● **ENTRIES SUPPLIED**:
◆ ◆ ◆ ◆ ◆ ◆ ◆

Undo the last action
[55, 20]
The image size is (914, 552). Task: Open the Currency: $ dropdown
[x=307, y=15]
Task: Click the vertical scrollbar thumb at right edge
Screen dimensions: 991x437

◆ ◆ ◆ ◆ ◆ ◆ ◆

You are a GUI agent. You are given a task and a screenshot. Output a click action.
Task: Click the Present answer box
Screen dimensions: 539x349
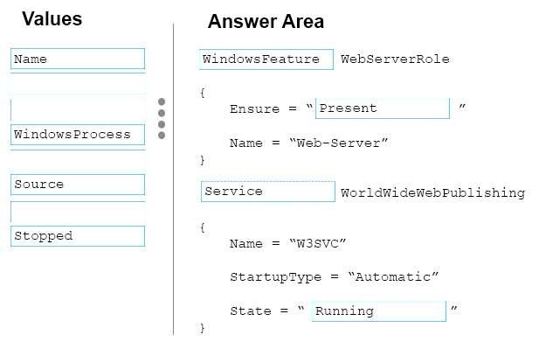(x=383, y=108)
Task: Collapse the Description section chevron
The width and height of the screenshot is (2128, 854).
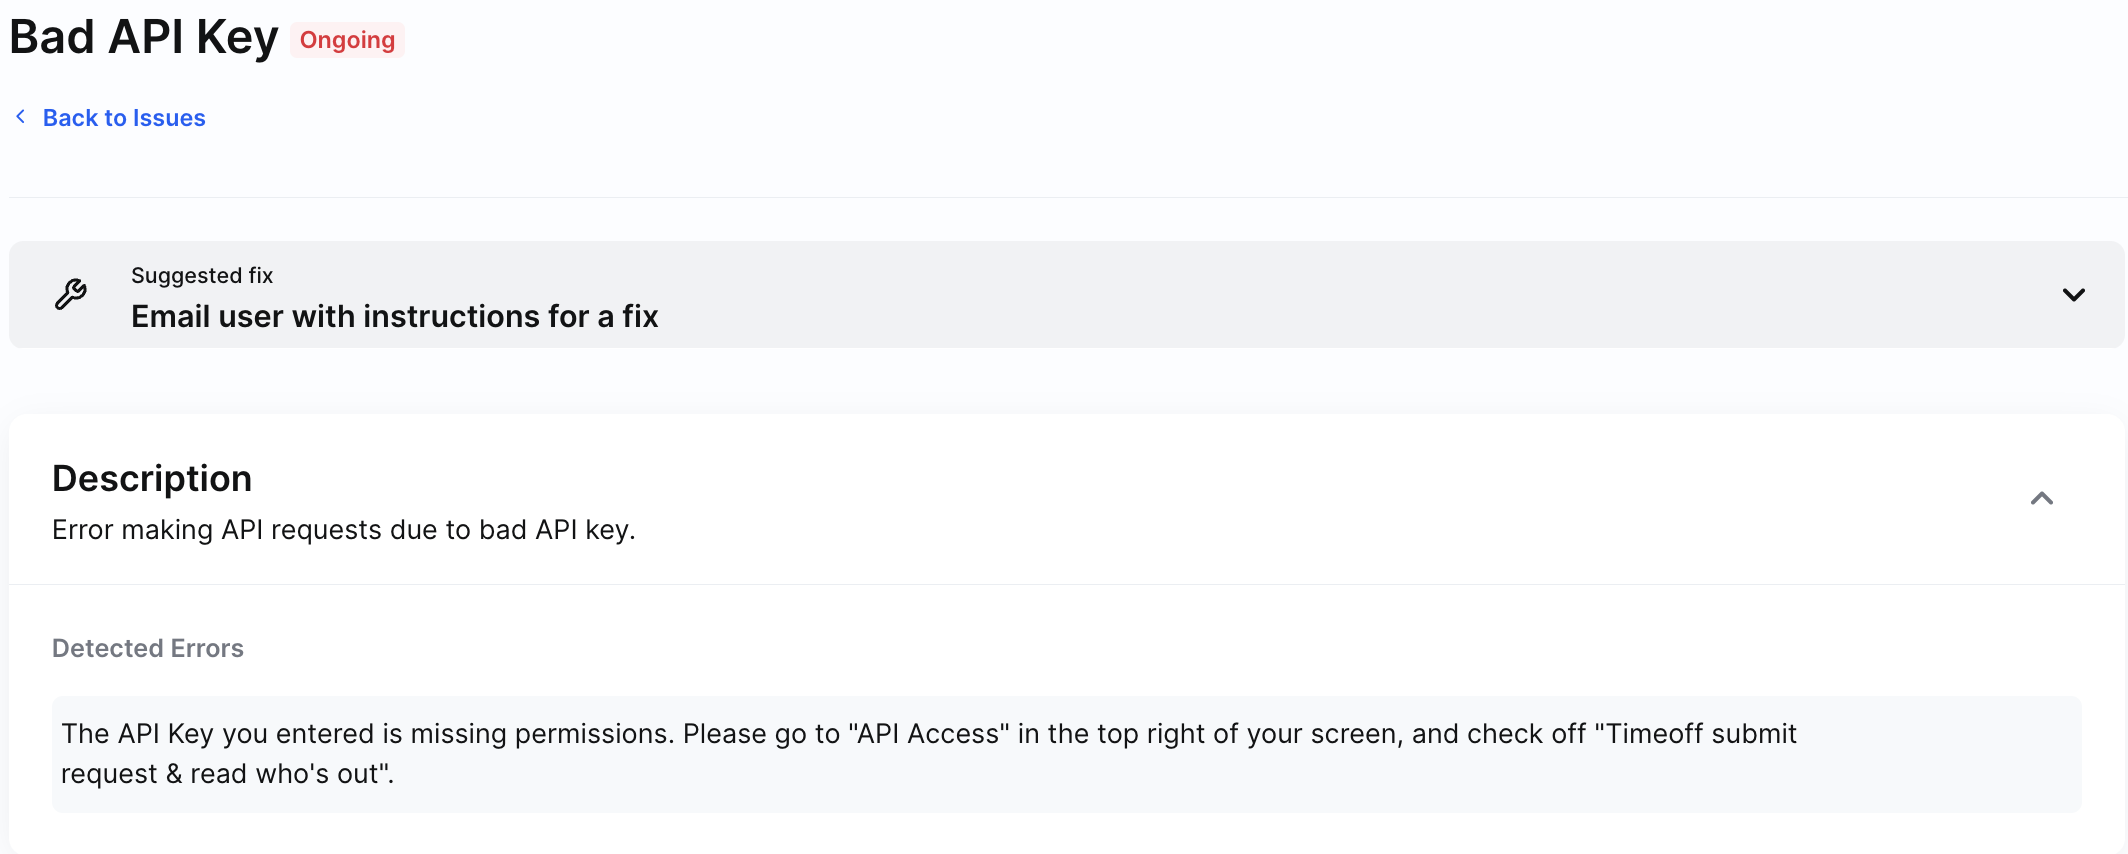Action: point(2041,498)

◆ ◆ ◆ ◆ ◆ ◆ ◆

● **PROBLEM**: Produce only the lines from the line containing "Task: Click the vertical" through the line containing "Screen dimensions: 991x437", inclusive of both, exactly as they stand in the entries above.

● **THE COMPLETED TASK**:
Task: Click the vertical scrollbar thumb at right edge
Screen dimensions: 991x437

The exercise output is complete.